Recently I signed up my indie publishing company, Dark Helix Press, to be a vendor at FIYAHCON, a virtual convention centering the perspectives and celebrating the contributions of BIPOC in speculative fiction. (I’ll be speaking about publishing there too, will release details when I have them.)
At FIYAHCON the vendors are setting up a virtual table on a platform called AirMeet which I have never used before. One of the items I needed to upload was a video and I don’t have any book trailers for Dark Helix Press. In the past I made a book trailer for The Undead Sorceress which was ok, but with new tools available, making a trailer now is much faster than ever before!
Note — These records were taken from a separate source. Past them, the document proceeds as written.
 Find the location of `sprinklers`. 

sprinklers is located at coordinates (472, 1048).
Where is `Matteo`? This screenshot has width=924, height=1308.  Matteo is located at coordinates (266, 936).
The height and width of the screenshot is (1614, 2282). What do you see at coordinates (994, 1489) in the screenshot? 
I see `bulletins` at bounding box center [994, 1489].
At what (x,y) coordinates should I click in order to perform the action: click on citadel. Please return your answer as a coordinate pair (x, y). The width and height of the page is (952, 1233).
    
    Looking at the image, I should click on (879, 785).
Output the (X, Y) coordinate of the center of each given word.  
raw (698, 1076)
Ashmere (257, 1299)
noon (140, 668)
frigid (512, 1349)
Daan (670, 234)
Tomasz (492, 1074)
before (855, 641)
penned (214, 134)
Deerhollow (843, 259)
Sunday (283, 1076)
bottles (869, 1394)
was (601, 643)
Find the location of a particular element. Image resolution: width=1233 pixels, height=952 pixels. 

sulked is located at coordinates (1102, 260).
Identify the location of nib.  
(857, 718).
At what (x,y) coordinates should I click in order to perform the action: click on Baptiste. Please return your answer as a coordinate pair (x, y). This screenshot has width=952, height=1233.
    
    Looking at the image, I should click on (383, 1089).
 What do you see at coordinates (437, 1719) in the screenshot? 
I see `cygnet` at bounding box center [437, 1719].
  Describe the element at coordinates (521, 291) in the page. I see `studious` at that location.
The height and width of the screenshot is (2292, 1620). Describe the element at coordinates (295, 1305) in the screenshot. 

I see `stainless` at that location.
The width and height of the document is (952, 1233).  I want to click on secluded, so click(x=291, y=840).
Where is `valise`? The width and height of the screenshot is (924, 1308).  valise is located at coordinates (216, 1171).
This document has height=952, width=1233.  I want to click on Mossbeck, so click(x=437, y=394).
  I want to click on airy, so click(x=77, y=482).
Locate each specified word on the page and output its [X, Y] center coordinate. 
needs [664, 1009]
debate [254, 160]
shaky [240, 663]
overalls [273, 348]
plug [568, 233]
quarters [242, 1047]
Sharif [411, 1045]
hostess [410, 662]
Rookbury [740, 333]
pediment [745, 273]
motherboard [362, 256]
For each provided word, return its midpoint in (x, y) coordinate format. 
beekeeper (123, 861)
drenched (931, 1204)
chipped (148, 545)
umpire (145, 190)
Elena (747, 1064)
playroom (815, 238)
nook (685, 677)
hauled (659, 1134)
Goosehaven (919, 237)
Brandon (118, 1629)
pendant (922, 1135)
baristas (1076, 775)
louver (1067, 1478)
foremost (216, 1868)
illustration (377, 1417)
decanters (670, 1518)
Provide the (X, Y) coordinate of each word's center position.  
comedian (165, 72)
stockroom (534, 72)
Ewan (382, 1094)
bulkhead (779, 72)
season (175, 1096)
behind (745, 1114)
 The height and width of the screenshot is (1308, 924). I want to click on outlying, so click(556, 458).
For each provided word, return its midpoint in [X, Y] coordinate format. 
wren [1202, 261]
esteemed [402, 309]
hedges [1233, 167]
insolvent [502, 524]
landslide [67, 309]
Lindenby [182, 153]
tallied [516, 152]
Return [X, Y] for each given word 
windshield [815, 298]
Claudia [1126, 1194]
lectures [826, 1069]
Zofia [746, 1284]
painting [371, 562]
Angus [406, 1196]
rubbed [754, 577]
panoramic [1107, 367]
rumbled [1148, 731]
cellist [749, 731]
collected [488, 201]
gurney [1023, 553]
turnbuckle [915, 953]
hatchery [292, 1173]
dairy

The concept of making a trailer is the same to make any video for social media, once you learn how to make on video, it’s a skill which can be used for lots of creative fun!
The trailer I made below took about three hours, because I was fiddling with fonts/colors/layout and made some custom graphics for the Dark Helix Press Threadless Shop merchandise because I wanted “clean cut” items that would “pop out.” I had to use a graphic editor to do that (did it quick and dirty with the free Paint.net graphic program) because video programs have limited graphics editing capabilities. Note I had $0 budget, but the video looks pretty good for zero dollars!
Steps used to make a book trailer:
- List out what you want to put in each “slide” which is really a short video. Pretend it’s a PowerPoint and on each slide think about what message or text you want to convey.
- Find videos for each slide. There are a couple of sites you can download free videos, such as Pexels, Pixabay, Mixkit, etc. We used Pixabay.
- For one video we wanted 14 seconds, but the shot we downloaded was 10 seconds, so we extended the video time by slowing down the speed of the footage.
- If you are adding extra graphics to the video, you will need to clean up with a graphics editor such as Paint.net, Krita, Adobe Photoshop, etc. We used Paint.net.
- Pick a program to compile the videos – Canva, Filmgora, iMovie, etc. We used Canva.
- Upload the videos into the program, add text, music (we used the music provided in the program) and graphics.
- In some of the programs you can modify the layout and animate the graphics/fonts.
- Upload onto Youtube and publish.
- Read carefully on the sites where you gathered graphics, videos and music. Some of the licenses ask for attribution in lieu of payment and there may be restrictions on use.